Exercise requirements: Reproduce the following material exactly, including every line.

Recorded data:
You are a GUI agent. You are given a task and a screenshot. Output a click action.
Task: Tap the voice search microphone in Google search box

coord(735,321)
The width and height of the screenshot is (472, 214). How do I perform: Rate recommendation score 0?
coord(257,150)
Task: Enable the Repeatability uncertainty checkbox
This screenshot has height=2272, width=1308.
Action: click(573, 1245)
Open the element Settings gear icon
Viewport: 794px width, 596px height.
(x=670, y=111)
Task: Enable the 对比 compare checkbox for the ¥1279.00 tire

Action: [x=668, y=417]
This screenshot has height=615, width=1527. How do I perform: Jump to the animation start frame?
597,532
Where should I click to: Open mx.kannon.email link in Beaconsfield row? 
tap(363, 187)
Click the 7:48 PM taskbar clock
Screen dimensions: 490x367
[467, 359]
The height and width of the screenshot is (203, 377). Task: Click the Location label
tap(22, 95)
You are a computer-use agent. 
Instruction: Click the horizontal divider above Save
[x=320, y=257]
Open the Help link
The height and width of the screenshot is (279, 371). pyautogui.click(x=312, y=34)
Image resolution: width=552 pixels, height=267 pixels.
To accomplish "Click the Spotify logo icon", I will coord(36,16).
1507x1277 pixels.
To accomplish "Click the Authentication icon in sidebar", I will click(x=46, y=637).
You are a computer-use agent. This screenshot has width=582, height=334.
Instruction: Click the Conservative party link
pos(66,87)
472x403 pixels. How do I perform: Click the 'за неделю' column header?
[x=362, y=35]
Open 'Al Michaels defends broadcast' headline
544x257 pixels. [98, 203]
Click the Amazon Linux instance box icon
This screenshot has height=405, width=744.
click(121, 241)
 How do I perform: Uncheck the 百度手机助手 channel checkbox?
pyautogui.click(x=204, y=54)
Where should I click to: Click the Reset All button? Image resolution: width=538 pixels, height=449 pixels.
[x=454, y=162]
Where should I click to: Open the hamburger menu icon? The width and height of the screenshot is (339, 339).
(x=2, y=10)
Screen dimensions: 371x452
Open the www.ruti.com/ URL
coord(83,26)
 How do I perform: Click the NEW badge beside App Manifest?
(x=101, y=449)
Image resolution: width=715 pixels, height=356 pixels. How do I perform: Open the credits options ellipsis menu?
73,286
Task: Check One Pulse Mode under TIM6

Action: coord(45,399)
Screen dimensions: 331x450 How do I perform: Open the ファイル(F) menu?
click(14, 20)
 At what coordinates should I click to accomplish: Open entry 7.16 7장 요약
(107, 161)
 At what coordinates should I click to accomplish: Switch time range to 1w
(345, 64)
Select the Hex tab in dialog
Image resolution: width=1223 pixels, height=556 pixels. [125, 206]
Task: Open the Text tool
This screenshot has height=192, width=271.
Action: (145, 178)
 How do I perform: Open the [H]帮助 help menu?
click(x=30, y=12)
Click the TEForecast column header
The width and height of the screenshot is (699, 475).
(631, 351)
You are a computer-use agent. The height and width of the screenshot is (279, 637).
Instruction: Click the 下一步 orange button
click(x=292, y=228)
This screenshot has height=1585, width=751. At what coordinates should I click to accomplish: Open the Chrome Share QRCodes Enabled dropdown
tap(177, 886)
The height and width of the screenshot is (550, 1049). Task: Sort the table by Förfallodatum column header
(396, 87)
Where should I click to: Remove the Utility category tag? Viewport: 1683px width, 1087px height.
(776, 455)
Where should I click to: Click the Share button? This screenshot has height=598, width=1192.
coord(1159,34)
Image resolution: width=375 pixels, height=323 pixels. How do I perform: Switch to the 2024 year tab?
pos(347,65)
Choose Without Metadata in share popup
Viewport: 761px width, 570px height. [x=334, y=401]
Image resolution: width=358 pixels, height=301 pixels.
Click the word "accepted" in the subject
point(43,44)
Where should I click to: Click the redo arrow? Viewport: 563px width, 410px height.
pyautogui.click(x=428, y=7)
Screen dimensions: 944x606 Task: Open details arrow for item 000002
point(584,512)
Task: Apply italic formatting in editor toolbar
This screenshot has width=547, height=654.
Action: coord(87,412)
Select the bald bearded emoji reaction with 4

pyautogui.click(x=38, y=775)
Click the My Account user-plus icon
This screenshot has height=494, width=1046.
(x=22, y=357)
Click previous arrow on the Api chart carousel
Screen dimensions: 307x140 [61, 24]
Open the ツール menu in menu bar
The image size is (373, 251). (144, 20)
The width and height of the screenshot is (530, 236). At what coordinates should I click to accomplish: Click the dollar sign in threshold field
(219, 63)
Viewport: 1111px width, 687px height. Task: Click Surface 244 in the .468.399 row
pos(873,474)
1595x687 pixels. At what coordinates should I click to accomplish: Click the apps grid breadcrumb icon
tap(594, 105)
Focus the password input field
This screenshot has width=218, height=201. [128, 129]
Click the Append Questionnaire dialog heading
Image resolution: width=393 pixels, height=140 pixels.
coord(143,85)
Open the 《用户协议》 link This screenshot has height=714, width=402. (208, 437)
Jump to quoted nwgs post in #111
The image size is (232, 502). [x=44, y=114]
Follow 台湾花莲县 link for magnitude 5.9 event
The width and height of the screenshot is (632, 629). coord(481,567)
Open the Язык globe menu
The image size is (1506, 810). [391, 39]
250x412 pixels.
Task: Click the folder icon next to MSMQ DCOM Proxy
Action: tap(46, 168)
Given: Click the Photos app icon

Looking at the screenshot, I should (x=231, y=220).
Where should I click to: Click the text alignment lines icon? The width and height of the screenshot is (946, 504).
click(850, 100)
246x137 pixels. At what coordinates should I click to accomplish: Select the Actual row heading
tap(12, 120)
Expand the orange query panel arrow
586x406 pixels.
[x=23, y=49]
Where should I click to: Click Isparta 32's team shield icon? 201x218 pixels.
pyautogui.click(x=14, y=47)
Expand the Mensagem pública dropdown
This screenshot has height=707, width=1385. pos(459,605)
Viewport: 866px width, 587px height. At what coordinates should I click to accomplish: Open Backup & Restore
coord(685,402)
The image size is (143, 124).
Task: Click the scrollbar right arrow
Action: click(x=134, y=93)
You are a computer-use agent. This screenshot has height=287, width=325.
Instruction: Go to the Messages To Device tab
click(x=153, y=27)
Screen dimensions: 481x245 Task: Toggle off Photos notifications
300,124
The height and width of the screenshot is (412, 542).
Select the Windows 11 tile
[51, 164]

Final answer:
You are a GUI agent. You are given a task and a screenshot. Output a click action.
Task: Tap the voice search microphone in Google search box

coord(735,321)
The width and height of the screenshot is (472, 214). How do I perform: Rate recommendation score 0?
coord(257,150)
Task: Enable the Repeatability uncertainty checkbox
This screenshot has height=2272, width=1308.
Action: click(573, 1245)
Open the element Settings gear icon
Viewport: 794px width, 596px height.
(x=670, y=111)
Task: Enable the 对比 compare checkbox for the ¥1279.00 tire

Action: [x=668, y=417]
This screenshot has height=615, width=1527. How do I perform: Jump to the animation start frame?
597,532
Where should I click to: Open mx.kannon.email link in Beaconsfield row? 
tap(363, 187)
Click the 7:48 PM taskbar clock
Screen dimensions: 490x367
[467, 359]
The height and width of the screenshot is (203, 377). Task: Click the Location label
tap(22, 95)
You are a computer-use agent. 
Instruction: Click the horizontal divider above Save
[x=320, y=257]
Open the Help link
The height and width of the screenshot is (279, 371). pyautogui.click(x=312, y=34)
Image resolution: width=552 pixels, height=267 pixels.
To accomplish "Click the Spotify logo icon", I will coord(36,16).
1507x1277 pixels.
To accomplish "Click the Authentication icon in sidebar", I will click(x=46, y=637).
You are a computer-use agent. This screenshot has width=582, height=334.
Instruction: Click the Conservative party link
pos(66,87)
472x403 pixels. How do I perform: Click the 'за неделю' column header?
[x=362, y=35]
Open 'Al Michaels defends broadcast' headline
544x257 pixels. [98, 203]
Click the Amazon Linux instance box icon
This screenshot has height=405, width=744.
click(121, 241)
 How do I perform: Uncheck the 百度手机助手 channel checkbox?
pyautogui.click(x=204, y=54)
Where should I click to: Click the Reset All button? Image resolution: width=538 pixels, height=449 pixels.
[x=454, y=162]
Where should I click to: Open the hamburger menu icon? The width and height of the screenshot is (339, 339).
(x=2, y=10)
Screen dimensions: 371x452
Open the www.ruti.com/ URL
coord(83,26)
 How do I perform: Click the NEW badge beside App Manifest?
(x=101, y=449)
Image resolution: width=715 pixels, height=356 pixels. How do I perform: Open the credits options ellipsis menu?
73,286
Task: Check One Pulse Mode under TIM6

Action: coord(45,399)
Screen dimensions: 331x450 How do I perform: Open the ファイル(F) menu?
click(14, 20)
 At what coordinates should I click to accomplish: Open entry 7.16 7장 요약
(107, 161)
 At what coordinates should I click to accomplish: Switch time range to 1w
(345, 64)
Select the Hex tab in dialog
Image resolution: width=1223 pixels, height=556 pixels. [125, 206]
Task: Open the Text tool
This screenshot has height=192, width=271.
Action: (145, 178)
 How do I perform: Open the [H]帮助 help menu?
click(x=30, y=12)
Click the TEForecast column header
The width and height of the screenshot is (699, 475).
(631, 351)
You are a computer-use agent. The height and width of the screenshot is (279, 637).
Instruction: Click the 下一步 orange button
click(x=292, y=228)
This screenshot has height=1585, width=751. At what coordinates should I click to accomplish: Open the Chrome Share QRCodes Enabled dropdown
tap(177, 886)
The height and width of the screenshot is (550, 1049). Task: Sort the table by Förfallodatum column header
(396, 87)
Where should I click to: Remove the Utility category tag? Viewport: 1683px width, 1087px height.
(776, 455)
Where should I click to: Click the Share button? This screenshot has height=598, width=1192.
coord(1159,34)
Image resolution: width=375 pixels, height=323 pixels. How do I perform: Switch to the 2024 year tab?
pos(347,65)
Choose Without Metadata in share popup
Viewport: 761px width, 570px height. [x=334, y=401]
Image resolution: width=358 pixels, height=301 pixels.
Click the word "accepted" in the subject
point(43,44)
Where should I click to: Click the redo arrow? Viewport: 563px width, 410px height.
pyautogui.click(x=428, y=7)
Screen dimensions: 944x606 Task: Open details arrow for item 000002
point(584,512)
Task: Apply italic formatting in editor toolbar
This screenshot has width=547, height=654.
Action: coord(87,412)
Select the bald bearded emoji reaction with 4

pyautogui.click(x=38, y=775)
Click the My Account user-plus icon
This screenshot has height=494, width=1046.
(x=22, y=357)
Click previous arrow on the Api chart carousel
Screen dimensions: 307x140 [61, 24]
Open the ツール menu in menu bar
The image size is (373, 251). (144, 20)
The width and height of the screenshot is (530, 236). At what coordinates should I click to accomplish: Click the dollar sign in threshold field
(219, 63)
Viewport: 1111px width, 687px height. Task: Click Surface 244 in the .468.399 row
pos(873,474)
1595x687 pixels. At what coordinates should I click to accomplish: Click the apps grid breadcrumb icon
tap(594, 105)
Focus the password input field
This screenshot has width=218, height=201. [128, 129]
Click the Append Questionnaire dialog heading
Image resolution: width=393 pixels, height=140 pixels.
coord(143,85)
Open the 《用户协议》 link This screenshot has height=714, width=402. (208, 437)
Jump to quoted nwgs post in #111
The image size is (232, 502). [x=44, y=114]
Follow 台湾花莲县 link for magnitude 5.9 event
The width and height of the screenshot is (632, 629). coord(481,567)
Open the Язык globe menu
The image size is (1506, 810). [391, 39]
250x412 pixels.
Task: Click the folder icon next to MSMQ DCOM Proxy
Action: tap(46, 168)
Given: Click the Photos app icon

Looking at the screenshot, I should (x=231, y=220).
Where should I click to: Click the text alignment lines icon? The width and height of the screenshot is (946, 504).
click(850, 100)
246x137 pixels. At what coordinates should I click to accomplish: Select the Actual row heading
tap(12, 120)
Expand the orange query panel arrow
586x406 pixels.
[x=23, y=49]
Where should I click to: Click Isparta 32's team shield icon? 201x218 pixels.
pyautogui.click(x=14, y=47)
Expand the Mensagem pública dropdown
This screenshot has height=707, width=1385. pos(459,605)
Viewport: 866px width, 587px height. At what coordinates should I click to accomplish: Open Backup & Restore
coord(685,402)
The image size is (143, 124).
Task: Click the scrollbar right arrow
Action: click(x=134, y=93)
You are a computer-use agent. This screenshot has height=287, width=325.
Instruction: Go to the Messages To Device tab
click(x=153, y=27)
Screen dimensions: 481x245 Task: Toggle off Photos notifications
300,124
The height and width of the screenshot is (412, 542).
Select the Windows 11 tile
[51, 164]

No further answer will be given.